YOUR TASK
Omit any pictures, and restate word for word only the lines from the one with "[סרגל צד של עוזר נגישות] (24, 524)" through the end of the data below.

DATA PROVIDED
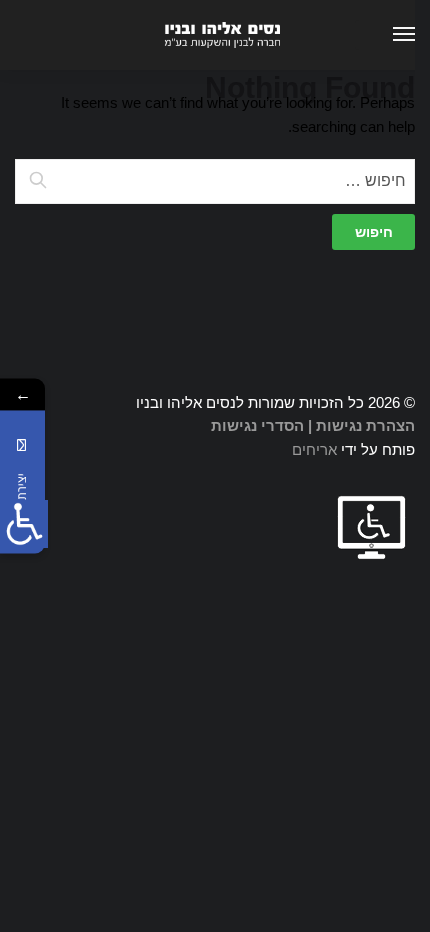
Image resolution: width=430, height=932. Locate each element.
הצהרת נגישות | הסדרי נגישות (313, 425)
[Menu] (385, 35)
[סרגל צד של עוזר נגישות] (24, 524)
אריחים (314, 449)
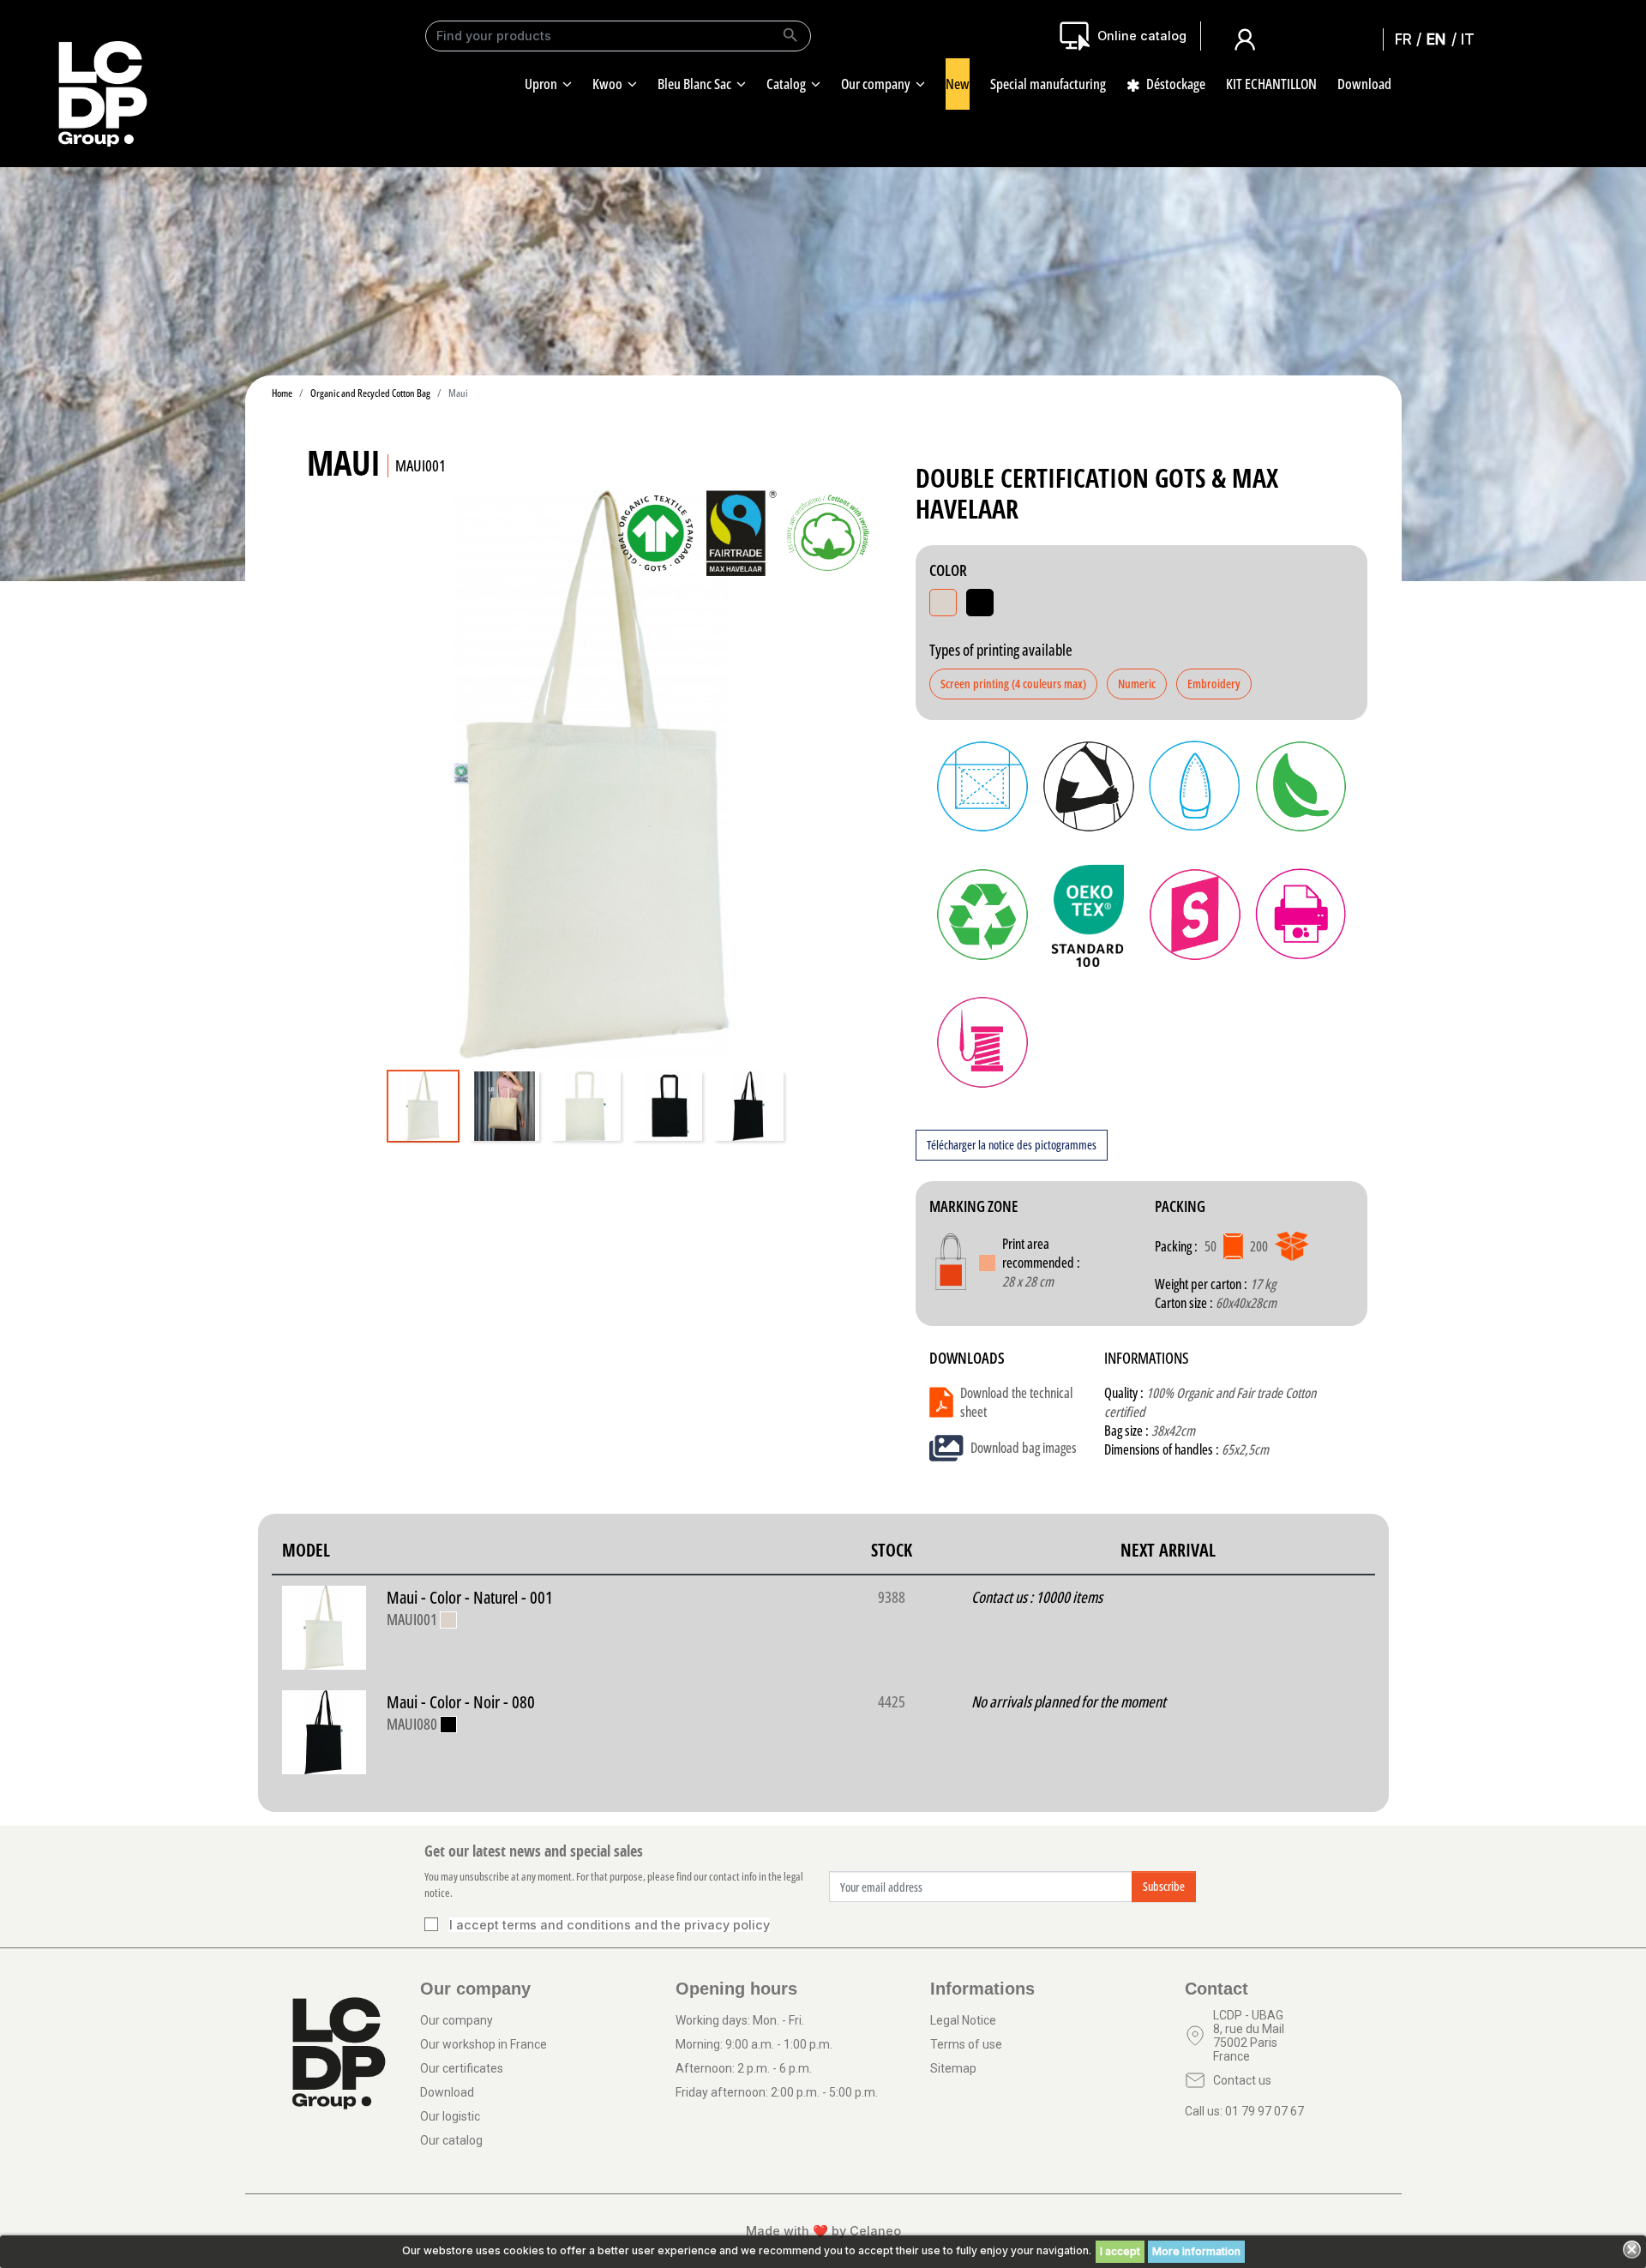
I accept (1120, 2251)
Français (1408, 38)
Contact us (1242, 2080)
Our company (456, 2020)
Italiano (1472, 38)
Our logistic (450, 2116)
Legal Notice (963, 2020)
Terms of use (966, 2044)
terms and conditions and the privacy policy (636, 1924)
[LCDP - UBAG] (103, 93)
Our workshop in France (483, 2044)
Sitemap (953, 2068)
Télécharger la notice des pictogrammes (1011, 1145)
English (1440, 38)
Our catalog (451, 2140)
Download (447, 2092)
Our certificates (461, 2068)
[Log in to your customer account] (1244, 38)
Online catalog (1141, 35)
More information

WRITTEN ANSWER
[סרגל צד של עוזר נגישות] (24, 524)
אריחים (314, 449)
I accept (1120, 2251)
Français (1408, 38)
Contact us (1242, 2080)
Our company (456, 2020)
Italiano (1472, 38)
Our logistic (450, 2116)
Legal Notice (963, 2020)
Terms of use (966, 2044)
terms and conditions and the privacy policy (636, 1924)
[LCDP - UBAG] (103, 93)
Our workshop in France (483, 2044)
Sitemap (953, 2068)
Télécharger la notice des pictogrammes (1011, 1145)
English (1440, 38)
Our catalog (451, 2140)
Download (447, 2092)
Our certificates (461, 2068)
[Log in to your customer account] (1244, 38)
Online catalog (1141, 35)
More information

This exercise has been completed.